▸ **PROBLEM REQUIREMENTS**
Retype the lines below exactly, but only those from the line that has "The image size is (825, 436)." through the line that has "Viewport: 1063px width, 578px height.". Omit every picture.

Collected data entries:
_ _ _ _

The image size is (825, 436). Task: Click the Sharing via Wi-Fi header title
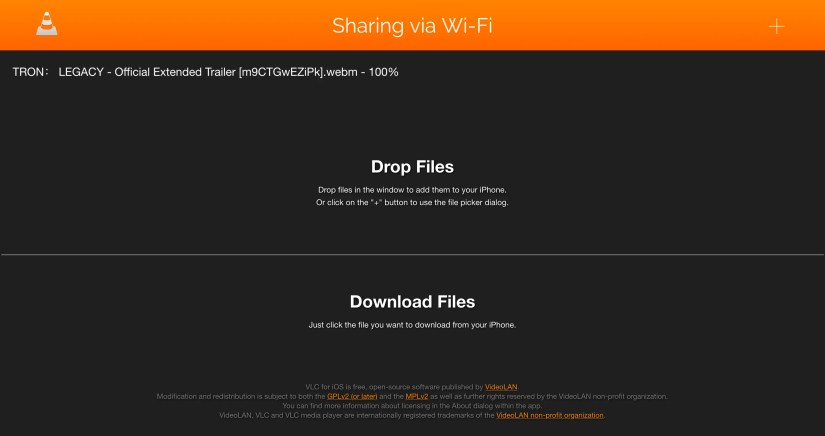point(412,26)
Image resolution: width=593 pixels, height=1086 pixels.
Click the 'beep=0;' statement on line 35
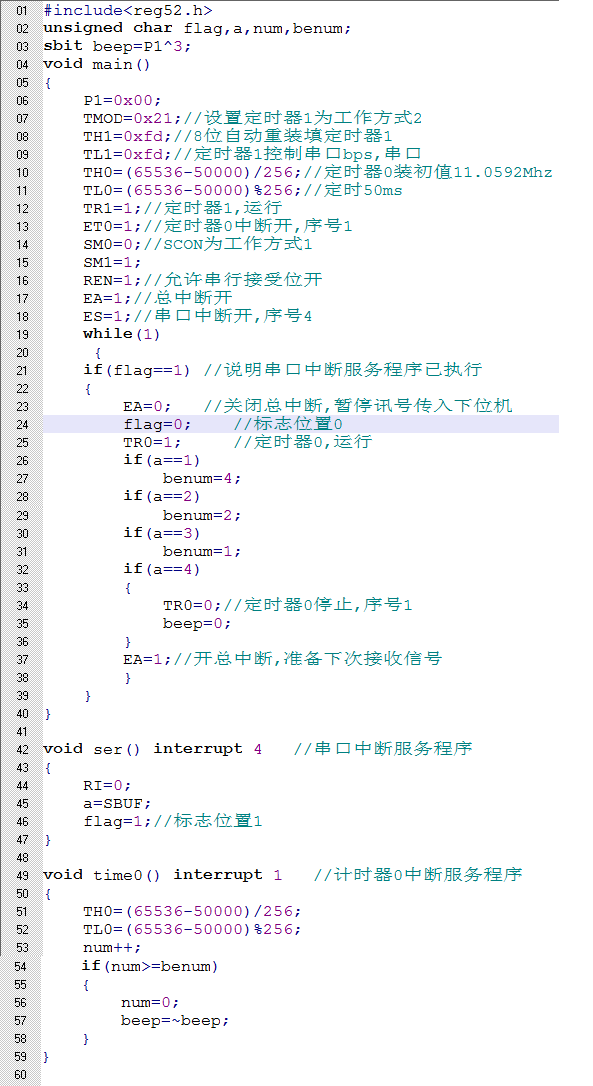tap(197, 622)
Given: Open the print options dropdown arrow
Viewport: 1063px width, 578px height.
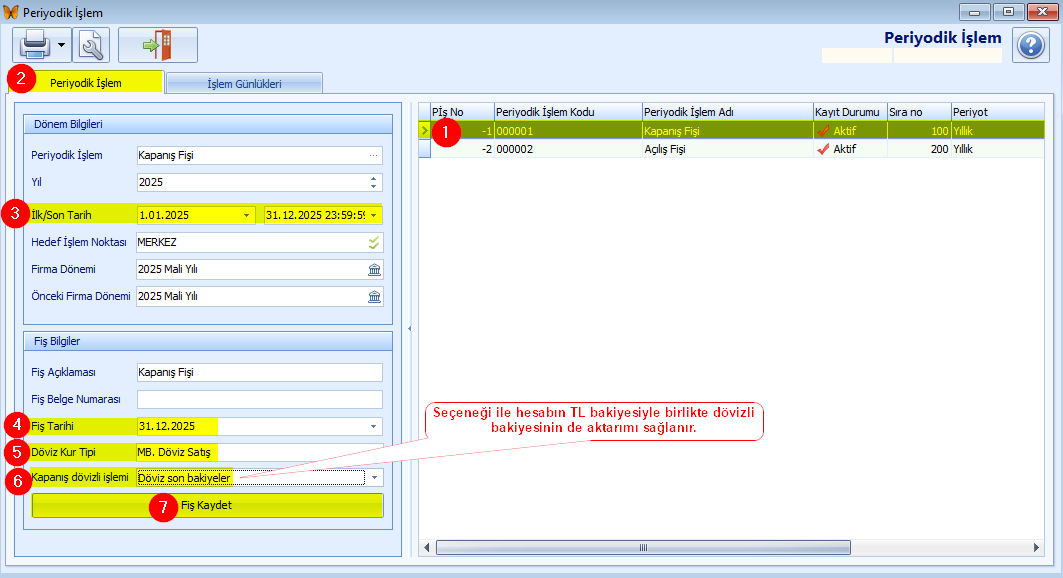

_ _ _ _

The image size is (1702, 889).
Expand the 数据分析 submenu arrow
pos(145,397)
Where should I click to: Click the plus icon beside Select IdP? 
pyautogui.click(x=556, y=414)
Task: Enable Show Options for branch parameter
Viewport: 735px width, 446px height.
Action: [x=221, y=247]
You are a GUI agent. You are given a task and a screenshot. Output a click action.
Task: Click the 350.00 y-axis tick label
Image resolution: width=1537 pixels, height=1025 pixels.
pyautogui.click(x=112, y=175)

_ _ _ _

▸ **ANSWER BOX**
The image size is (825, 436). Task: Click the Sharing via Wi-Fi header title
point(412,26)
Image resolution: width=593 pixels, height=1086 pixels.
Click the 'beep=0;' statement on line 35
tap(197, 622)
Given: Open the print options dropdown arrow
Viewport: 1063px width, 578px height.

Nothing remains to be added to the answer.